Ketika berbicara mengenai perang, game merupakan media yang paling sering membawanya sebagai tema utama. Meskipun media film juga tidak kalah banyaknya, tetapi hanya melalui game saja pemirsanya dapat langsung merasakan ketegangan di dalam perang, walaupun hanya segelintir saja bila dibandingkan kekejian yang terjadi di dalam perang asli. Beragam genre sudah mencelupkan jarinya ke dalam tema tersebut, terutama game shooter dan Real Time Strategy atau RTS, yang notabene menjadikan perang sebagai inti dari gamenya.

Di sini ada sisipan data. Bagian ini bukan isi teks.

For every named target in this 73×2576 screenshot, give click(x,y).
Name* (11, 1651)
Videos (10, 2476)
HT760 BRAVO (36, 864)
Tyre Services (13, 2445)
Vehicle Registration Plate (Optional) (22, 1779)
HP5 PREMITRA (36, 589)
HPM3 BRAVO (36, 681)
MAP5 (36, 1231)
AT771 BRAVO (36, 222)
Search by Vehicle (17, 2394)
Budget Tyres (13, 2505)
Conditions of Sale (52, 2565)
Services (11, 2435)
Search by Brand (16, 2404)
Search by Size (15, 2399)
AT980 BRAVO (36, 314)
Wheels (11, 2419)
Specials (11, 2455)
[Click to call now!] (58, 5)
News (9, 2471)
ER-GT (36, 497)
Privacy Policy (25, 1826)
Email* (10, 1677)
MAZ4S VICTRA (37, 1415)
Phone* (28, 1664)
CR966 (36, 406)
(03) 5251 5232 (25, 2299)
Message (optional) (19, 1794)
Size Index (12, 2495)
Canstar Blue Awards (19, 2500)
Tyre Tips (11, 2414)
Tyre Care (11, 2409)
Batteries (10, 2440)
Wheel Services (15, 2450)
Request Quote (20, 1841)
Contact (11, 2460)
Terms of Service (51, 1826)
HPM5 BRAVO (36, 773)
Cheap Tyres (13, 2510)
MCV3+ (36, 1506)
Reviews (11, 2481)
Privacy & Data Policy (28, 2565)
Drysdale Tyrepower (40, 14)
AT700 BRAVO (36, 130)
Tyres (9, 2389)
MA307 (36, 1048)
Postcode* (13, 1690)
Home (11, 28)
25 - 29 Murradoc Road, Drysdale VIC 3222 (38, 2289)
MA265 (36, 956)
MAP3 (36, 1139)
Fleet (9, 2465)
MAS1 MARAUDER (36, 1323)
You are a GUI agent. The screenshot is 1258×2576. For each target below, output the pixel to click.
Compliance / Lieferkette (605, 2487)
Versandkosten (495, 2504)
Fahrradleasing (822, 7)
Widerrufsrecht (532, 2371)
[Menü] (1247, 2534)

Bila gamer ingin merasakan perang berskala besar, rasanya hanya melalui RTS saja hal itu bisa dirasakannya. Sebab tidak seperti shooter, RTS memberikan kebebasan untuk gamer mengatur dan melihat dalam sudut pandang yang lebih besar bila dibandingkan game shooter. Namun, RTS sekalipun tidak semuanya mampu memperlihatkan perang dalam skala masif. Hal inilah yang diincar oleh Ashes of The Singularity; game ini mampu memperlihatkan seperti apa perang masif itu seharusnya berlangsung!

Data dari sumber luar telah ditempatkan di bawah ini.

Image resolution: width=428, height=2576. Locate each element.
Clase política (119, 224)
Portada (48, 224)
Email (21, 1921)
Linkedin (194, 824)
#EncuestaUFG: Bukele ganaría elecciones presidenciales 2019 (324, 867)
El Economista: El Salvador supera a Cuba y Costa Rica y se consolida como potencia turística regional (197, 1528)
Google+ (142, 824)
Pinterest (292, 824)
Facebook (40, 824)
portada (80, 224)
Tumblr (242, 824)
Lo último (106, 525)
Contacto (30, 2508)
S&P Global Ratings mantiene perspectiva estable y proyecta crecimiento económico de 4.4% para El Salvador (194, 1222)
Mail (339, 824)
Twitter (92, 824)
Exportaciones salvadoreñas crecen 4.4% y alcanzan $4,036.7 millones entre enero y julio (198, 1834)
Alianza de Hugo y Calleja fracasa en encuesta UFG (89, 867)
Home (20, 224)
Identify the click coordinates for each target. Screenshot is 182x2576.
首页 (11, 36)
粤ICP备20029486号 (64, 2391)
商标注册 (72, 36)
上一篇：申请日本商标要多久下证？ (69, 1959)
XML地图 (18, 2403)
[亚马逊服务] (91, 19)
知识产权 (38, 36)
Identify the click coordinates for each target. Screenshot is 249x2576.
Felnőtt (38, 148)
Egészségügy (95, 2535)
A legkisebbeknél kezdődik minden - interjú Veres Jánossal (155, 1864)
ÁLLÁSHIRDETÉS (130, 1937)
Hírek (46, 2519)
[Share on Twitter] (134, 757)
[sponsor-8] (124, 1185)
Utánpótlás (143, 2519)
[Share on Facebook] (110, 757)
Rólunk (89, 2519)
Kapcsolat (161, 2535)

Tidak seperti game RTS berskala besar lain yang mengutamakan formasi dan dimainkan dalam kecepatan lambat, seperti pada seri Total War, Ashes of The Singularity justru memiliki kesan cepat seperti StarCraft. Bila ingin disamakan, mungkin lebih dekat bila dibandingkan dengan Supreme Commander dan Total Annihilation, terutama bila dilihat dari jumlah unit yang mampu Anda bangun ketika bermain! Namun, game ini memiliki jumlah unit yang jauh lebih besar, sampai ribuan unit!

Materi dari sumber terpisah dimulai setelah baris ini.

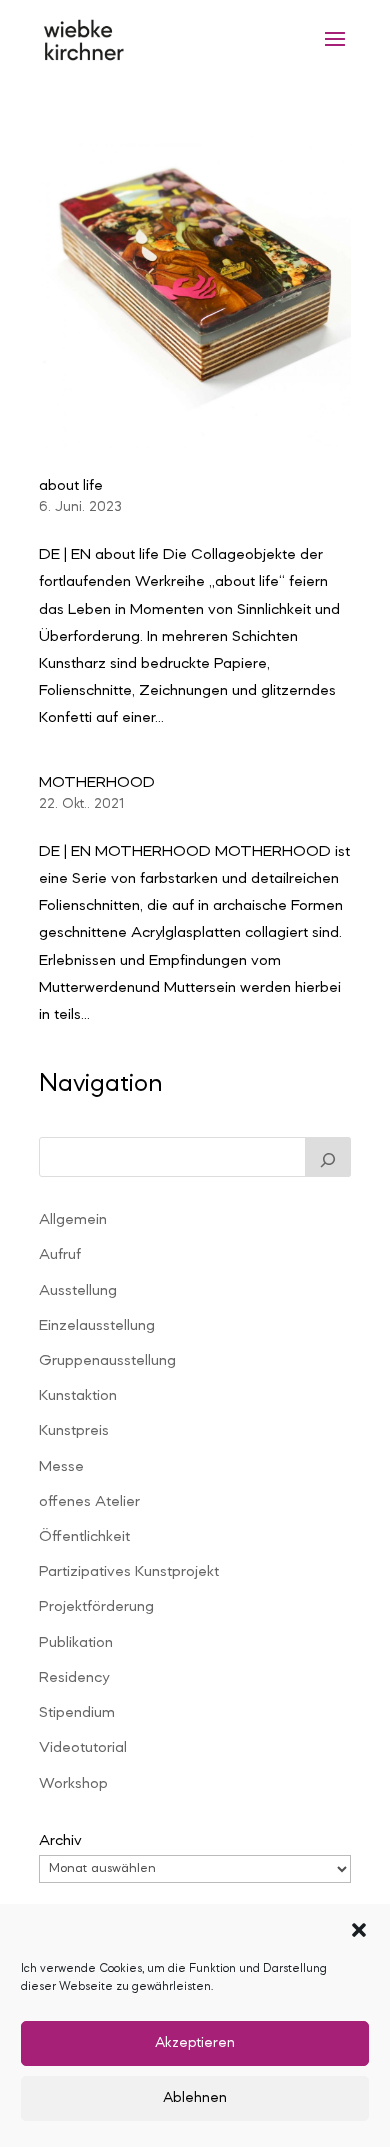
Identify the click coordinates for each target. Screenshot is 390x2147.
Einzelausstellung (97, 1326)
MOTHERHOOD (97, 783)
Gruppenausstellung (107, 1361)
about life (71, 486)
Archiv (60, 1841)
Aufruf (60, 1255)
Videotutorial (83, 1748)
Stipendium (77, 1713)
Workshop (73, 1784)
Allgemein (73, 1220)
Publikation (76, 1643)
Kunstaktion (78, 1396)
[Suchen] (328, 1157)
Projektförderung (96, 1607)
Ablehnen (195, 2098)
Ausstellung (78, 1291)
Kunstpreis (74, 1431)
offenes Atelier (89, 1502)
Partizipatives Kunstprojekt (129, 1572)
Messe (61, 1467)
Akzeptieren (195, 2043)
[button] (359, 1930)
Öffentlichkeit (84, 1537)
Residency (74, 1678)
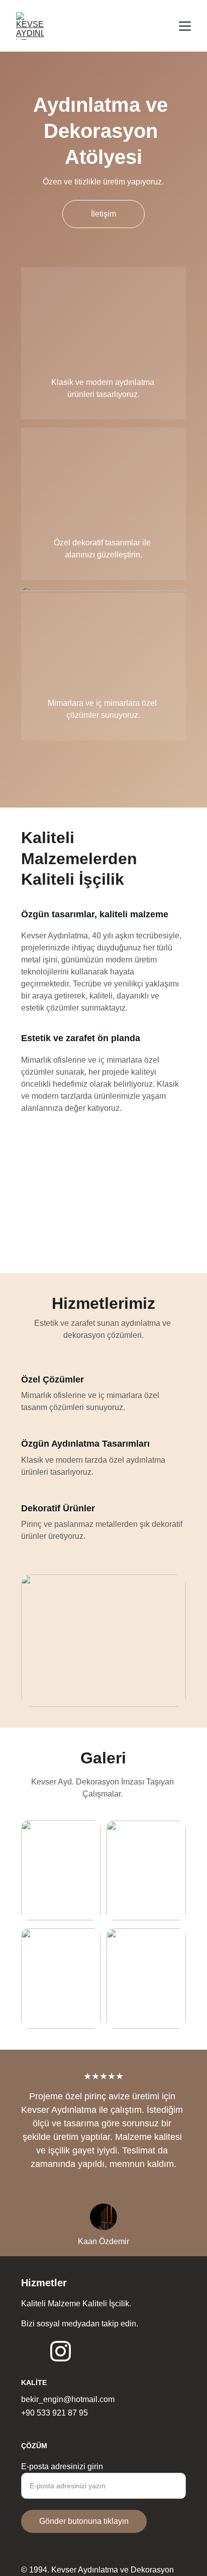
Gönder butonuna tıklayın (84, 2521)
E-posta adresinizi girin (62, 2466)
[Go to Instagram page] (60, 2351)
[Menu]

Memainkan RTS dengan jumlah pasukan super besar seperti ini tentu menimbulkan masalah baru, misalnya dari sisi pengendalian dan AI pasukan. Untungnya, Ashes of The Singularity memiliki sistem yang mampu mengatur semua itu dengan baik. Cukup mengejutkan memang, tetapi game ini kenyataannya mampu membuat pertempuran berjalan dengan teratur, tepat seperti strategi yang Anda buat dan inginkan! Sistem apa yang mampu menghasilkan keajaiban tersebut akan kami bahas nanti.
Lalu, bagaimana dengan tampilan grafisnya? Hal ini merupakan tantangan lain yang berhubungan erat dengan sistem gaming PC yang digunakan untuk memainkannya. Preset dari game ini sendiri cukup adil dan mampu mencakup beragam macam spesifikasi PC yang menjalankannya, mulai dari kelas menengah sampai paling tinggi. Ketika kami memainkan game ini dengan setting tertingginya, detail grafis unitnya memang cukup tinggi, terutama ketika kami zoom sampai sangat dekat. Namun, untuk detail grafis landscapenya tidak terlalu mewah.
Perlu diperhatikan pula untuk berhati-hati memilih setting ketika ingin bermain melawan lebih dari dua musuh. Sebab, jumlah unit yang bisa ada di layar permainan sekaligus dapat mencapai beberapa ratus sampai seribu. Terlebih lagi ketika bermain melawan lima lawan sekaligus! Ketika kami bermain melawan lima lawan dengan menggunakan setting grafis tertinggi, game praktis hampir tidak dapat dikendalikan karena saking rendahnya frame rate! Sebab bukan banya CPU saja yang akan dibebani dalam game ini, Graphics Card juga memegang peranan penting! Jadi, bila Anda tidak punya kartu grafis kelas atas, sebaiknya tidak terlalu terlena dan menggunakan setting yang tinggi!
Ceritanya Lemah
Tujuan dari Ashes of The Singularity adalah gameplay Multiplayer dan Skirmish (pemain melawan komputer). Itu sebabnya sisi cerita dari game ini begitu lemah sampai tidak menarik untuk diikuti. Meskipun menurut kami tema cerita yang digunakan dalam game ini cukup menarik, tetapi pembawaannya sendiri di dalam game membuatnya tidak pantas untuk diikuti.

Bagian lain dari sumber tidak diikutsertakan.